= Screenshot grounding data =

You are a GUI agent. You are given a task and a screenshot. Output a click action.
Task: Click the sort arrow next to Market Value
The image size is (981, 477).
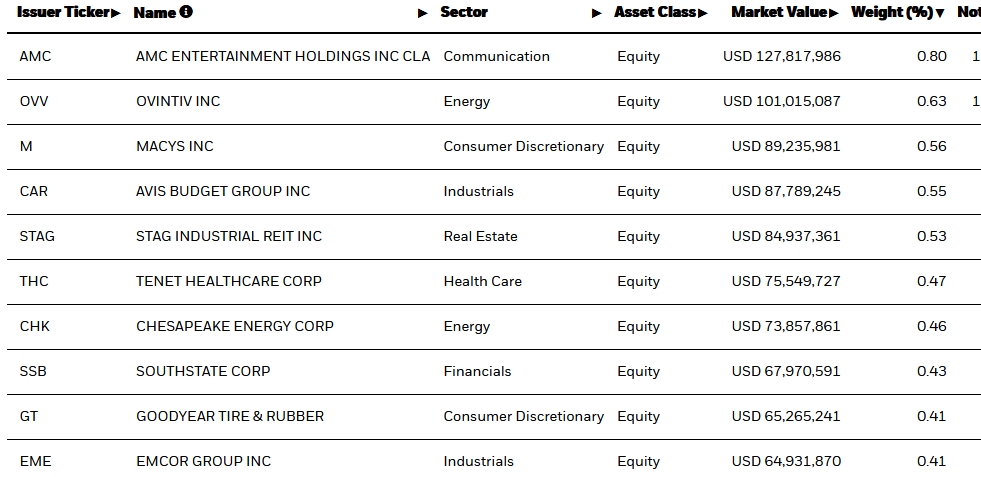pyautogui.click(x=835, y=13)
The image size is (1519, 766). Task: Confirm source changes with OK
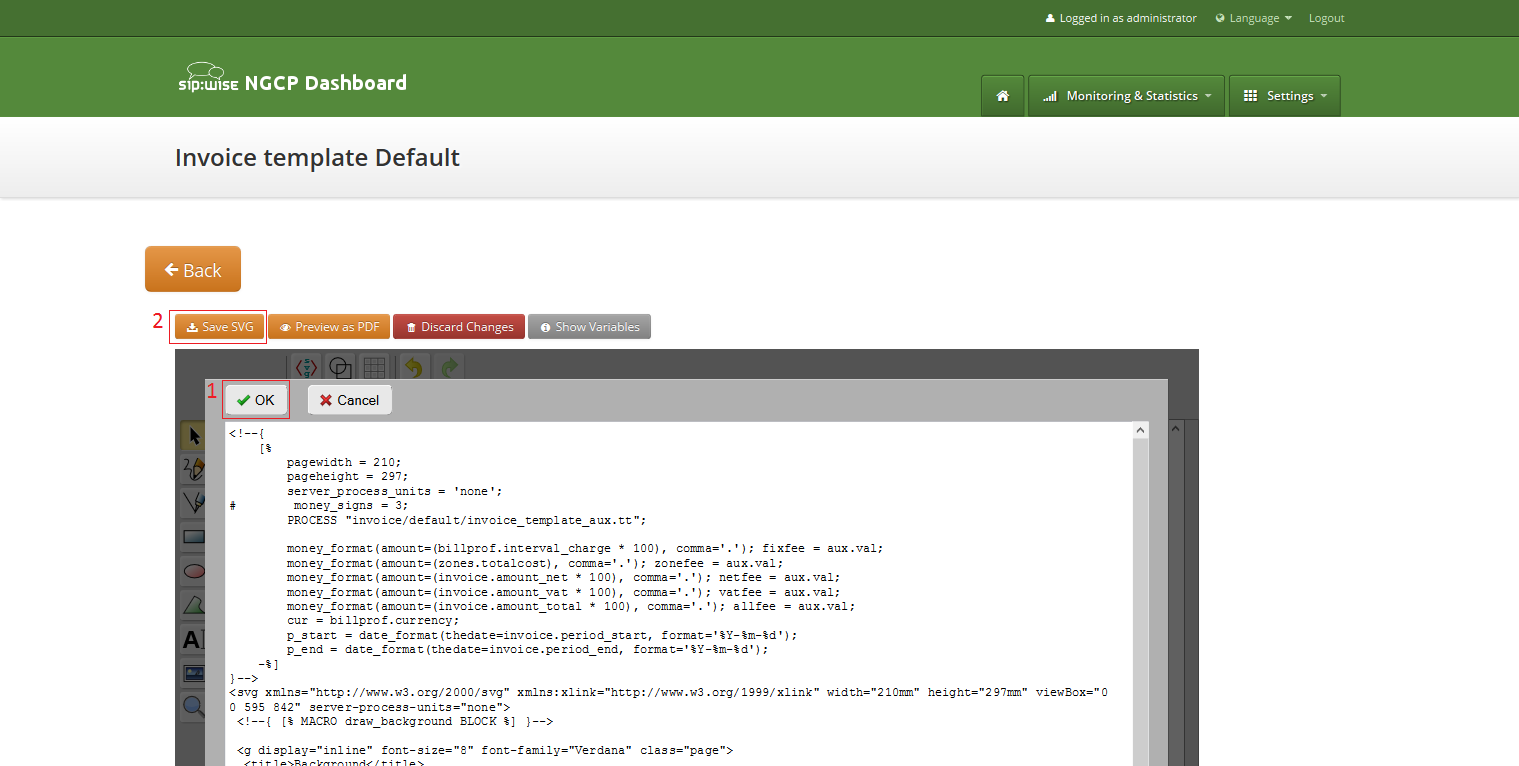pos(256,399)
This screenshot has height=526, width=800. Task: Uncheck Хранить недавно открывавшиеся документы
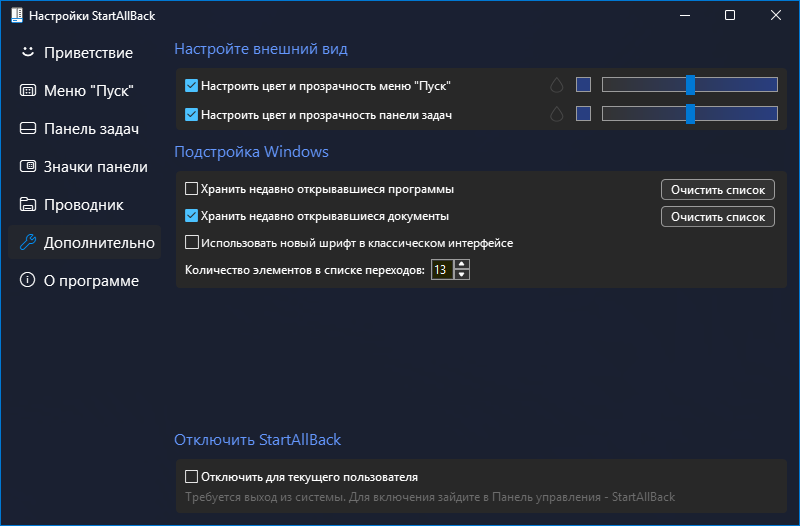[192, 216]
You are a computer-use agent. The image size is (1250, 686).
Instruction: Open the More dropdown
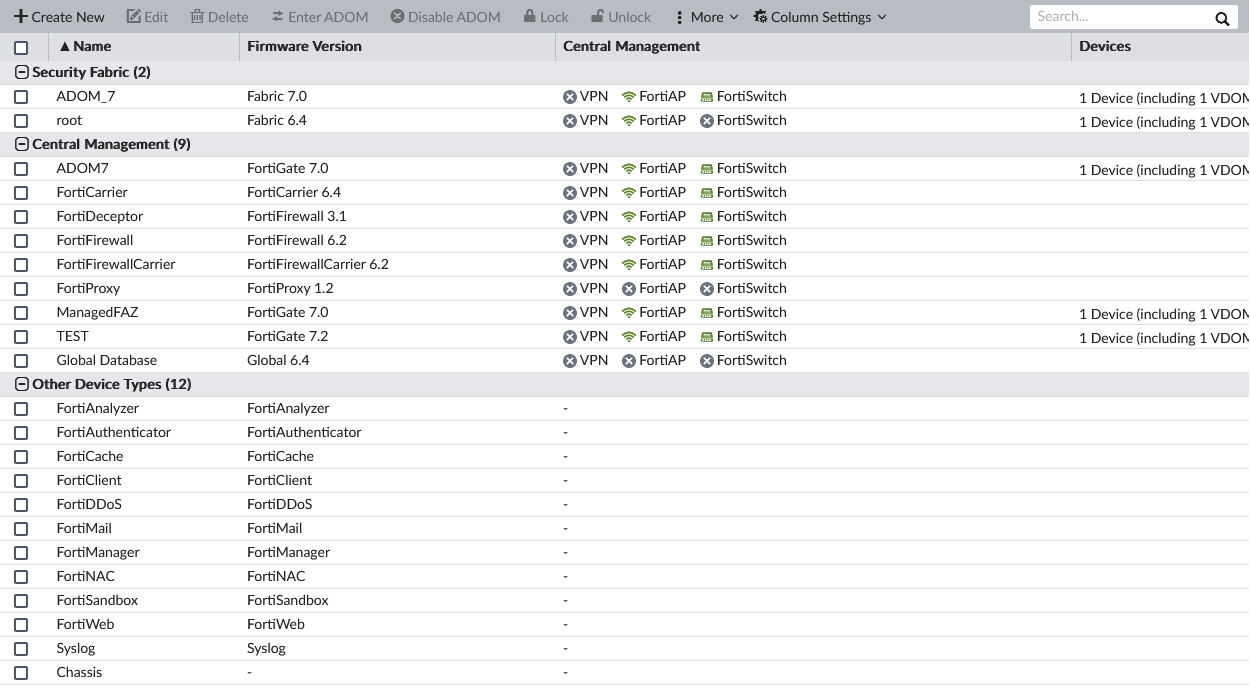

= PROBLEM REQUIREMENTS =
The expected output is every entry above, retyped exactly, with the pictures removed.

= COMPLETED EXERCISE =
You are a GUI agent. You are given a task and a screenshot. Output a click action.
Task: Click the sort arrow next to Market Value
The image size is (981, 477).
pyautogui.click(x=835, y=13)
The image size is (1519, 766). Task: Confirm source changes with OK
pos(256,399)
This screenshot has height=526, width=800. Task: Uncheck Хранить недавно открывавшиеся документы
[192, 216]
You are a computer-use agent. The image size is (1250, 686).
Instruction: Open the More dropdown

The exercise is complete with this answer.